Instructions to follow: Return all the lines below exactly. Any picture among them is omitted.

[Records drawn from a dataset]
------
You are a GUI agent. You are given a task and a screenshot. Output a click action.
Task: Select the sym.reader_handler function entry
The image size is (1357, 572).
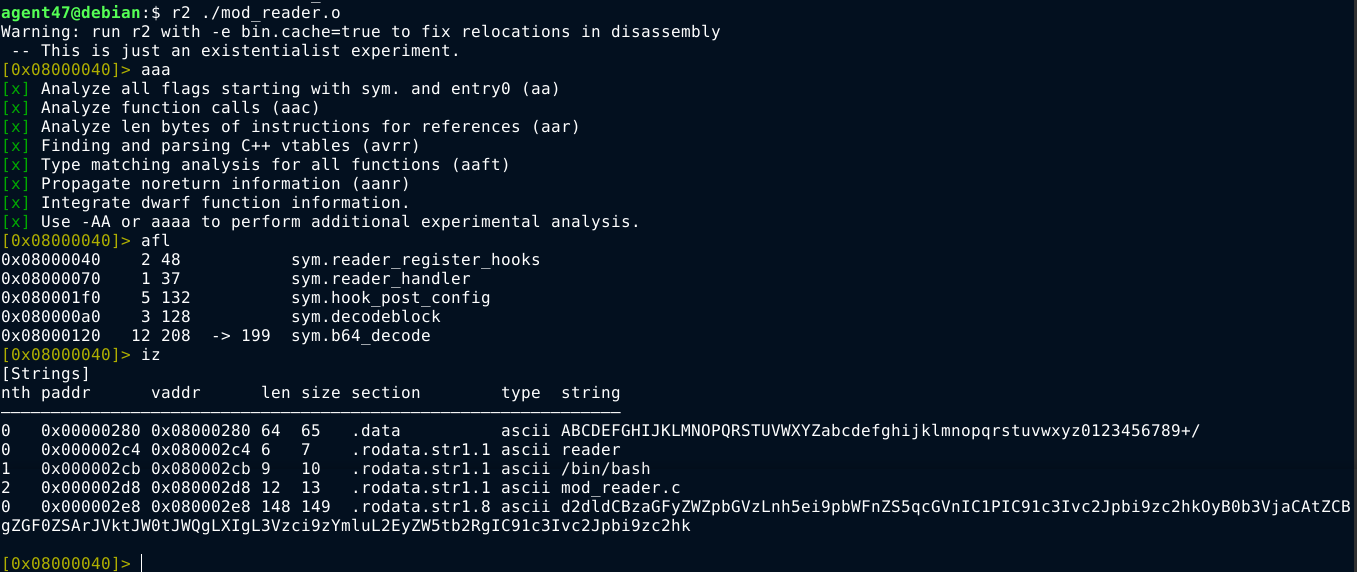tap(380, 279)
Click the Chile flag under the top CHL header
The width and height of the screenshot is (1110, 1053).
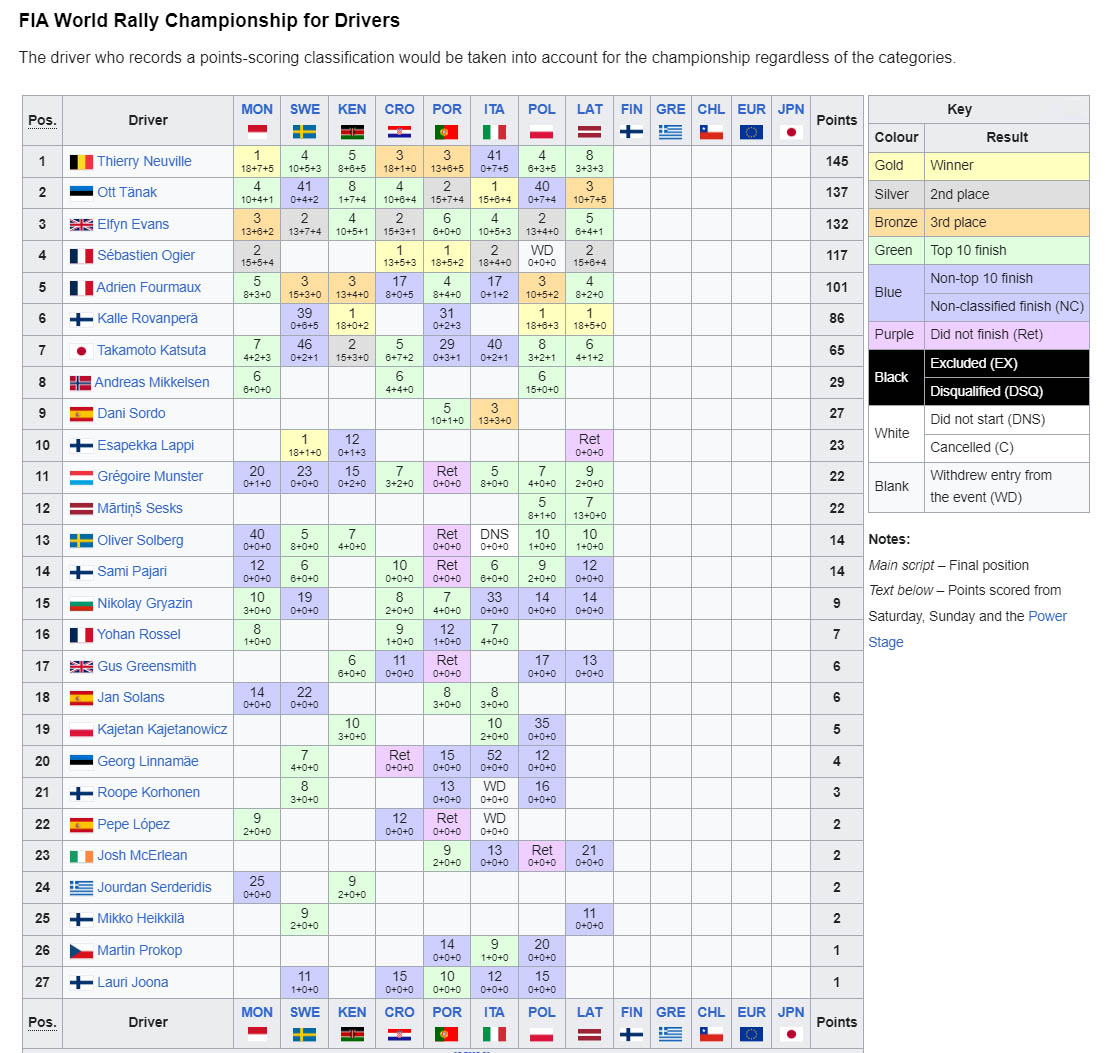coord(711,131)
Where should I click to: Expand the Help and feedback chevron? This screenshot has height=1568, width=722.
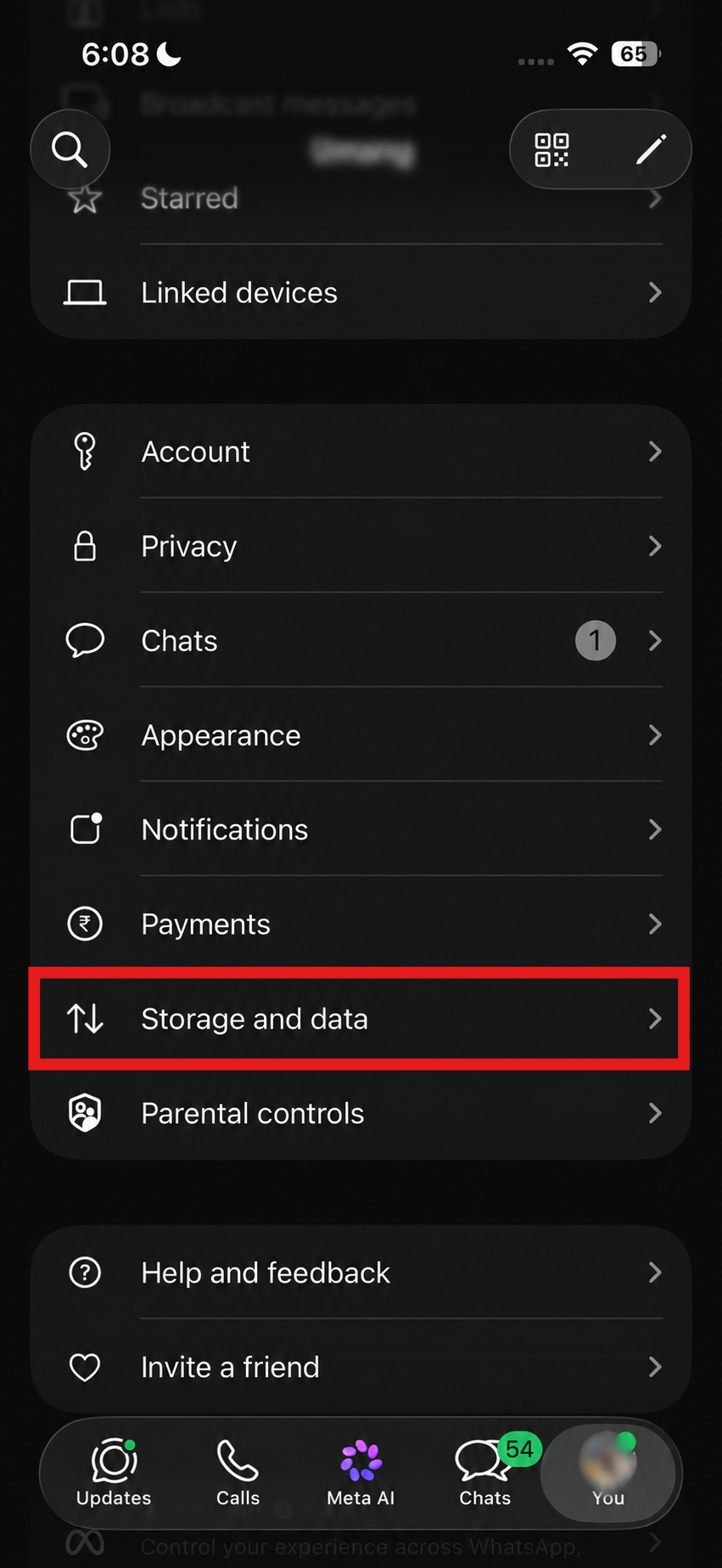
------
Solution to this problem:
You are a GUI agent. You are given a task and a screenshot. Output a click action.
Task: Select the sym.reader_handler function entry
The image size is (1357, 572).
tap(380, 279)
Click the Chile flag under the top CHL header
The width and height of the screenshot is (1110, 1053).
coord(711,131)
Where should I click to: Expand the Help and feedback chevron? This screenshot has height=1568, width=722.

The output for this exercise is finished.